Many funders have therefore chosen to adopt policies actively encouraging and in some cases mandating open data sharing: For example, the following funders all promote open data sharing in their data policies:

  • Bill and Melinda Gates Foundation
  • National Science Foundation (US)
  • CGIAR (International)
  • USAID
  • Horizon Europe
  • Biodiversa
  • UKRI (UK)

Moral Imperative

For publicly funded research there is a moral imperative to make data openly available. Public money should be invested for public good, namely the public should benefit by not having to pay to access research they already funded, and reducing duplication of effort.

Reproducbility, transparency, and accountability

Open Science by its nature helps to address reproducibility in science. Sharing data allows other researchers to replicate and results and validate their provenance. This helps to build transparency and trust in research findings.

By making data openly available researchers can more easily counteract narratives which seek to deliberately misinterpret the data by selectively analysing the data.

Personal reward

Open data works best when researchers are incentivised and rewarded for sharing their data. There is a growing body of evidence that sharing data can lead to increased citations. Allowing other researchers to reuse your data can increase the impact of your research, and if datasets are cited this impact can be measured and reported. Adding accessible data as a research output can therefore increase researcher reputation, and help to build communities around reuse of data.

Organisations are developing infrastructures to recognise open science practices. For example the Declaration on Research Assessment (DORA) aims to recognise datasets as important research outputs which should be considered by funders and institutions in their assessment processes.

Long-term data

Long-term experiments pull together several motivations for making data accessible. Long-term data is costly to produce, unique and irreplaceable and can be used to address a wide variety of research questions. The types of questions that can be asked from LTE increases if there are opportunities to combine and analyse their data using new methods. For example, Maclaren et al (2022) combined data from 30 LTEs in Africa and Europe to analyse the interactions between different management practices.

In the UK, the Biotechnology and Biological Sciences Research Council data sharing policy, who fund the Rothamsted Long-term experiments, identify the low throughput cumulative long times series data generated by long-term experiments as having an especially strong scientific case for data sharing.
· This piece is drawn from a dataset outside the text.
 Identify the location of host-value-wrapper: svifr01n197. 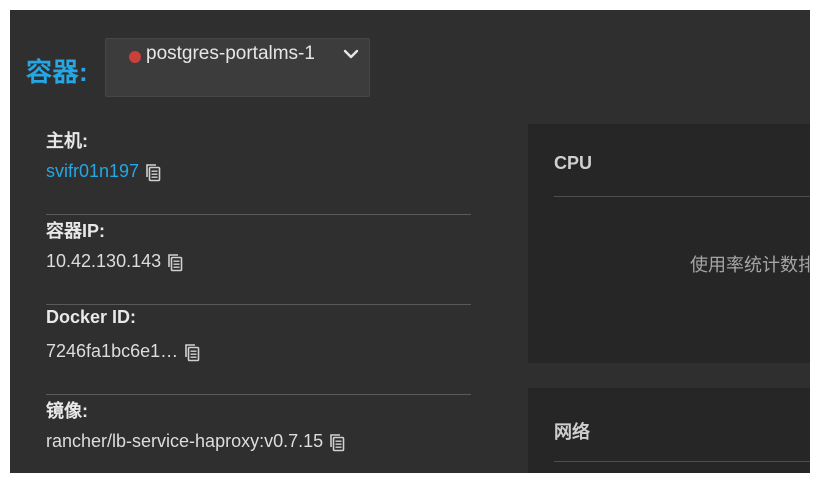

Long-term experiments can directly benefit from sharing data by establishing new collaborations with researchers using the data. In our opinion, it is not necessary for an LTE manager to require co-authorship on every article authored by a researcher using LTE data, however, it is our experience from the Rothamsted LTEs that researchers will often seek support to interpret LTEs from experiment managers and data curators and this naturally leads to co-authorship.

Who uses LTE data

Use the Rothamsted Long-term Experiments Bibliography to see how many different research areas have used the Broadbalk experiment.

  • Agronomy
  • Weed ecology
  • Soil science
  • Soil metagenomics
  • Plant nutrition
  • Nitrogen Use efficiency
  • Crop and soil model development
  • Soil carbon dynamics
  • Atmospheric sciences
  • Disease and disease resistance

LTE data is therefore inherently valuable to a wide research community. By making LTE data openly available, LTE managers can increase the impact of the experiment through data reuse and use this to evidence ongoing impact to funders.

Key Points

  • Open science aims to remove barriers to accessing research outputs.
  • Open data is a key building block of Open Science.
  • There are different motivations for sharing data including.
  • LTE data is inherently valuable with relevance to multiple research areas.